Pineto, Verrocchio è disposto a far slittare l’introduzione al 2019 se gli operatori turistici finanzieranno gli eventi estivi

PINETO. Il rinvio dell’applicazione della tassa di soggiorno al 2019 è possibile se gli operatori turistici contribuiranno alle spese di organizzazione degli eventi estivi. È quanto emerso giovedì dall’incontro a villa Filiani tra il sindaco Robert Verrocchio e i rappresentanti del settore per discutere della questione. «L’amministrazione comunale ha già approvato nell’aprile 2016 in consiglio il regolamento per introdurre la tassa», ha fatto sapere il primo cittadino, «Pineto è già proiettata ad averla, ma l’anno scorso è stata sospesa per il blocco delle nuove imposte volute dal governo. Quest’anno il provvedimento è in vigore e dunque ho aperto un tavolo per ascoltare le varie considerazioni degli operatori».

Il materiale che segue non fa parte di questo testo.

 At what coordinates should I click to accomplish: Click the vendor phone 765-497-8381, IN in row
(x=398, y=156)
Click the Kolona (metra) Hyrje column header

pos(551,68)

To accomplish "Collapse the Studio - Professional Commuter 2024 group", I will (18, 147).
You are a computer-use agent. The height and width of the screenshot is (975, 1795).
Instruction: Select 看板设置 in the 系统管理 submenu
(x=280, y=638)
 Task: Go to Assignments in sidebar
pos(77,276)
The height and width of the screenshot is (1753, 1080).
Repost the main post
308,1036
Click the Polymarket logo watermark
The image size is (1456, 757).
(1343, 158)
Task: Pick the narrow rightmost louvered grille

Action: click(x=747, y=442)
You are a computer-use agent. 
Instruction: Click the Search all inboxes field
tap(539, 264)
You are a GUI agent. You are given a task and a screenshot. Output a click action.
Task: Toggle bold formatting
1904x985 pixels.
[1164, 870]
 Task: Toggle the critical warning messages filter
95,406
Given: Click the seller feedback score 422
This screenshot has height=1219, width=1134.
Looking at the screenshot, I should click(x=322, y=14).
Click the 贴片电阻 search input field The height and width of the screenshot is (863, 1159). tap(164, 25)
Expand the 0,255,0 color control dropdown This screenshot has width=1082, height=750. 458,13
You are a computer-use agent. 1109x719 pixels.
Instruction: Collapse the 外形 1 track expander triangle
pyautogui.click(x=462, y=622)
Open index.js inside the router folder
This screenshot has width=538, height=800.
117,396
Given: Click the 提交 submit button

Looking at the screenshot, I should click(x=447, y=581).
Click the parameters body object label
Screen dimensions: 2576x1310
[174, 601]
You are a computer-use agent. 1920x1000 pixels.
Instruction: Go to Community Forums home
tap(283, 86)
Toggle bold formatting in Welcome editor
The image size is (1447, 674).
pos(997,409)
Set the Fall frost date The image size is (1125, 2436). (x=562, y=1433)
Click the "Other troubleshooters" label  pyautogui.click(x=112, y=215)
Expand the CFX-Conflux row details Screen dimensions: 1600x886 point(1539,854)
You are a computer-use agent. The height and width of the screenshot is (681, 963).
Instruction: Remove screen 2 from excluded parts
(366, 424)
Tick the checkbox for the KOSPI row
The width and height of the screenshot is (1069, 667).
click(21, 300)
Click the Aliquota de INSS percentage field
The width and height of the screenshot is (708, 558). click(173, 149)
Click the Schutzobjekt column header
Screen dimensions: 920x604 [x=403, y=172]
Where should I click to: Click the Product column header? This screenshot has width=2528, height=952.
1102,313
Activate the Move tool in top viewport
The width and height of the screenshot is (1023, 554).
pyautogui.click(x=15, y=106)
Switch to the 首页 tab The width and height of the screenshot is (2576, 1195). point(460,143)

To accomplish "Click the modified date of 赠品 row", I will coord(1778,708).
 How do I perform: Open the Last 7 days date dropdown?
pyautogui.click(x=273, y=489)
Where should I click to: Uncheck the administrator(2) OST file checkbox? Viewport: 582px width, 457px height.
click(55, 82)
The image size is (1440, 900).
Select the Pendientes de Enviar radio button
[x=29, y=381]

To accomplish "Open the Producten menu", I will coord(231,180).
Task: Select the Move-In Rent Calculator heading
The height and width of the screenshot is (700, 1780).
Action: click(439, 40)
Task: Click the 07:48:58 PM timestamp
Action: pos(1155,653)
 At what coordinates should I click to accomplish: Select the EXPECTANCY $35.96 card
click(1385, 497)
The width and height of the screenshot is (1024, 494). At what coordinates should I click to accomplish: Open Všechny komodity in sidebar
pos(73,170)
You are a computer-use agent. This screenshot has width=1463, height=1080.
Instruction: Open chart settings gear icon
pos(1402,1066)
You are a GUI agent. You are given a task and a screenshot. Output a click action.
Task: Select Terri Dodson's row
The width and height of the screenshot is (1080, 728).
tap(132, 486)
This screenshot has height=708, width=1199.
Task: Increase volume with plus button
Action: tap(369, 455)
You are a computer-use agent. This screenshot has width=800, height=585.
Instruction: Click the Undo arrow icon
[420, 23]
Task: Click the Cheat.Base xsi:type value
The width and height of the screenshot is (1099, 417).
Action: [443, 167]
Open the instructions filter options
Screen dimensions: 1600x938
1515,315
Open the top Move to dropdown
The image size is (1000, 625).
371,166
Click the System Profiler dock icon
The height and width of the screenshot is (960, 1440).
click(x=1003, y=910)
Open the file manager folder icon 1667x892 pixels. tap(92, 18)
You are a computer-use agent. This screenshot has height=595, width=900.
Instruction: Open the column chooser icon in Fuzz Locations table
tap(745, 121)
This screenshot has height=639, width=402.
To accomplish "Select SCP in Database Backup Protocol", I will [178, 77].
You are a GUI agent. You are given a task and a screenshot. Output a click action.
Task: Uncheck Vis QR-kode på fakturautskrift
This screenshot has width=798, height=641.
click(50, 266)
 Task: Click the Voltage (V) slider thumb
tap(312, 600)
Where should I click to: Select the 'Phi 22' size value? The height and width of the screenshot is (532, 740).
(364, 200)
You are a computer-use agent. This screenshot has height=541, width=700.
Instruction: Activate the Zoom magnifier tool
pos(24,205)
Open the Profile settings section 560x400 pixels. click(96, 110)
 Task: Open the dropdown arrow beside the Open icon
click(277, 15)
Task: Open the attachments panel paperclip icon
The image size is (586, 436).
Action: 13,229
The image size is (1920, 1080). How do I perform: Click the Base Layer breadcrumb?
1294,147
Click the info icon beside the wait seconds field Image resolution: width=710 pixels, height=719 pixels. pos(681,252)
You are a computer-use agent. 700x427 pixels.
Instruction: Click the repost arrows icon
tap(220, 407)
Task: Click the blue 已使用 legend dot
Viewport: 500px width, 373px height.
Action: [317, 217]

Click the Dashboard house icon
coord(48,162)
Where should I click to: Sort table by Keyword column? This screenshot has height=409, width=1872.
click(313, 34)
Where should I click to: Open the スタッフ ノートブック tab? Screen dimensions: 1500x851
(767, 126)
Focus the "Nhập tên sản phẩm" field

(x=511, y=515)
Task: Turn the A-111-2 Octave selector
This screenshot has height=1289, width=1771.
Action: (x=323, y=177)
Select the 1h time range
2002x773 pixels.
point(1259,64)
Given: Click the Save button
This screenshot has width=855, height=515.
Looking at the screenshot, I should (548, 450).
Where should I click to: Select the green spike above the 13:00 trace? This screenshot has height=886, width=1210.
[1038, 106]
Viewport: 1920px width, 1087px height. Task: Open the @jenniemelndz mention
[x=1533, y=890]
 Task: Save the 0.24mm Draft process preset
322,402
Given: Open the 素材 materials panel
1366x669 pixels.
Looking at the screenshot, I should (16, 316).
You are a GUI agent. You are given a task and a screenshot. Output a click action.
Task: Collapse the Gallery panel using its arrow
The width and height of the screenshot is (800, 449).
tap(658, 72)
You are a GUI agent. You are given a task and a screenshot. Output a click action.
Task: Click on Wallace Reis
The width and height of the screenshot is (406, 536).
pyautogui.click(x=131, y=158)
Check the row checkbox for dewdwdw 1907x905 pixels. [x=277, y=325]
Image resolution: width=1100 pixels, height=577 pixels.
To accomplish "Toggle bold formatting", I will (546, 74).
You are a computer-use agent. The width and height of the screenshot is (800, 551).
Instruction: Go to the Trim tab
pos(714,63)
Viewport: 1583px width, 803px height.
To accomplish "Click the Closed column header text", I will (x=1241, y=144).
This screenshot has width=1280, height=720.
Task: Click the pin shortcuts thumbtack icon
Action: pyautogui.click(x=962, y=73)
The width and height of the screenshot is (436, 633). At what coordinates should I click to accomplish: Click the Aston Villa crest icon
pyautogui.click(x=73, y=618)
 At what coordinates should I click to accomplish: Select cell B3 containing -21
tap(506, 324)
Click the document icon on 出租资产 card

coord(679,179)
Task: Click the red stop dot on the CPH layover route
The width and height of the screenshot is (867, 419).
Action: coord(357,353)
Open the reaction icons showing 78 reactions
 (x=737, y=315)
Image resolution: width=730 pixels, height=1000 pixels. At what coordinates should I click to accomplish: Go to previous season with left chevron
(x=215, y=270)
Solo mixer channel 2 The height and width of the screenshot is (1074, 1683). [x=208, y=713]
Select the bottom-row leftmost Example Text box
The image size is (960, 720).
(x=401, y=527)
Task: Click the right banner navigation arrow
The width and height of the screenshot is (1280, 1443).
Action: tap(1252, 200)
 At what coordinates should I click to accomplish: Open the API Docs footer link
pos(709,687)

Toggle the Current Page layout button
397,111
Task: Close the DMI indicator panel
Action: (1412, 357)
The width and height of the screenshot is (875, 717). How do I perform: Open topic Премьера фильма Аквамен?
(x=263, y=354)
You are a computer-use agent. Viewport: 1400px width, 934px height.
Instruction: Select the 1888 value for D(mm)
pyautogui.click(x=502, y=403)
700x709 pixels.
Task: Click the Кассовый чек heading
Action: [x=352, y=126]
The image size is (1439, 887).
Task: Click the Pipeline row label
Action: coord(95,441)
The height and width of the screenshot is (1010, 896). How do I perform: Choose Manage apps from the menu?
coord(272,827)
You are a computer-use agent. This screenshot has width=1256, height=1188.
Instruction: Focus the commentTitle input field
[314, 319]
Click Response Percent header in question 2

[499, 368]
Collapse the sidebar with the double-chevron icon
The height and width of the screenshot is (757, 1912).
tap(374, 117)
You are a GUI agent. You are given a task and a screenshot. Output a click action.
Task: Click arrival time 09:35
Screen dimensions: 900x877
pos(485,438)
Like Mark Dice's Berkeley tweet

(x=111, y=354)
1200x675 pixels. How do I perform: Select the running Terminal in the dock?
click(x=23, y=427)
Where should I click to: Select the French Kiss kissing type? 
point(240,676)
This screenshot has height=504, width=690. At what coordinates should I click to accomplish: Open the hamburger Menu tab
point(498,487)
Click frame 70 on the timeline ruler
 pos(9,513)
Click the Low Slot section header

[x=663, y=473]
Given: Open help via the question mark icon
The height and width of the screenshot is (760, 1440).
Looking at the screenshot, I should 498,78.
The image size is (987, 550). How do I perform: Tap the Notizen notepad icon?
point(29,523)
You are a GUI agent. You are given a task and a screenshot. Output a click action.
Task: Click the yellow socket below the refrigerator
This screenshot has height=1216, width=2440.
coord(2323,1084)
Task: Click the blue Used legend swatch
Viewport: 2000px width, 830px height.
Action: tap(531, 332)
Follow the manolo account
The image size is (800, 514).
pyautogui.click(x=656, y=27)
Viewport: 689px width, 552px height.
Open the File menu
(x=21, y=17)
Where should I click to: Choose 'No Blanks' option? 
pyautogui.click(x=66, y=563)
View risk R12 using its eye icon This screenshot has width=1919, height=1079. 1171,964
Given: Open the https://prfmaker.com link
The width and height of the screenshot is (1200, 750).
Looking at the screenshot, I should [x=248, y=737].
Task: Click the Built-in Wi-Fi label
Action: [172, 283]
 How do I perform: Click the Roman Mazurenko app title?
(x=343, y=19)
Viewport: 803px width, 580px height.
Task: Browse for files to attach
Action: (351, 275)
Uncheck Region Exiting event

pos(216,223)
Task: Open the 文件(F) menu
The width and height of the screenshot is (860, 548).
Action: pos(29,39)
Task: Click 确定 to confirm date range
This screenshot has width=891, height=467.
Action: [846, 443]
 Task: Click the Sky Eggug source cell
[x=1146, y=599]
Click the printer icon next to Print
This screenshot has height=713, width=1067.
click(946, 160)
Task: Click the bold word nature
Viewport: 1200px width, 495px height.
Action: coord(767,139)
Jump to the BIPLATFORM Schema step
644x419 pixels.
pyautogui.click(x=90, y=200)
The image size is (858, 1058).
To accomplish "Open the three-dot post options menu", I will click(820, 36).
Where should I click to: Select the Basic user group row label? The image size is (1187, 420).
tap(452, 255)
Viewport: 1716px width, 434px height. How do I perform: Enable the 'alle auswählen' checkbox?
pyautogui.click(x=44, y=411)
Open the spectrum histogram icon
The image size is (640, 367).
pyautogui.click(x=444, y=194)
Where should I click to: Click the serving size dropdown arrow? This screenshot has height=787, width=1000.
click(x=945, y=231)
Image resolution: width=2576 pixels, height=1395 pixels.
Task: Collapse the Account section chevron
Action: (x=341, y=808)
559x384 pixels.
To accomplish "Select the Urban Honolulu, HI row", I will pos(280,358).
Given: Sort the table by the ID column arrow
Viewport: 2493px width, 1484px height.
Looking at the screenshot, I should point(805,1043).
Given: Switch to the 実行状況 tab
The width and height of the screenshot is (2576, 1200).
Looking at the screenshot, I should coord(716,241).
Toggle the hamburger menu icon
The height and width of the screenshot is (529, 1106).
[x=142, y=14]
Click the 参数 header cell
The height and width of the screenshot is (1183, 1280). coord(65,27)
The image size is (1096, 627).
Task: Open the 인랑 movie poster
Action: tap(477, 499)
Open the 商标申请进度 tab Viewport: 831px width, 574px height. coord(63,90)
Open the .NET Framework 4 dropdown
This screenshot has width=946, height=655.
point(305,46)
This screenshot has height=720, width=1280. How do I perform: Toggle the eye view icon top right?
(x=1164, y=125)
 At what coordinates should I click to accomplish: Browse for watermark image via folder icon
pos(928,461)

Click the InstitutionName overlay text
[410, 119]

Verrocchio ha spiegato che per non applicare l’imposta bisognerebbe modificare il regolamento. «Ci sono una serie di proposte da valutare», ha osservato, «stiamo dialogando e a inizio settimana prossima decideremo». Il rappresentate degli albergatori Pio Pavone evidenzia, però, che giovedì il sindaco «ha manifestato l’intenzione di rimandare l’applicazione della tassa al 2019 qualora vi fosse l’impegno da parte degli operatori a contribuire economicamente all’organizzazione di alcuni eventi estivi». L’aspetto su cui ragionare, a detta di Pavone, è che non sono solo gli albergatori a dover fare la loro parte. «Dobbiamo trovare i fondi e ripartirli tra tutte le varie attività sul territorio», osserva, «ne avevamo già parlato ma bisognava metterlo a conoscenza di tutti». Mauro Pavone titolare del lido “Miramare” chiarisce che anche i balneatori siamo contrari all’imposizione immediata dell’imposta di soggiorno.
«Viviamo un turismo molto ristretto», avverte, «a Pineto abbiamo una bassa stagione che non riesce a decollare la tassa è sicuramente da rinviare, gli stabilimenti ne verrebbero indirettamente coinvolti». Anche Gianluca di Santo, titolare dell’agenzia turistica “Cerrano services”, presente all’incontro di giovedì, conferma la volontà manifestata dal primo cittadino di rinviare l’introduzione della tassa all’anno prossimo a patto che gli operatori turistici assicurino sostegno economico all’organizzazione di manifestazioni estive. «Da parte nostra la collaborazione su tale tema c’è sempre stata», tiene a precisare, «per me non cambierebbe nulla: non siamo d’accordo sull’imposta da subito perché già abbiamo un invenduto del 20% senza la tassa di soggiorno e sarebbe una follia applicarla ora. Ma se vuole il Comune è ancora in tempo per istituirla». Il presidente del consorzio “Dmc Riviera Borghi D’Acquaviva” Gino Aretusi aggiunge che, «mentre a Pineto se ne sta ancora parlando, gli altri Comuni della la costa teramana da Martinsicuro fino a Silvi, hanno istituito il balzello sul turismo».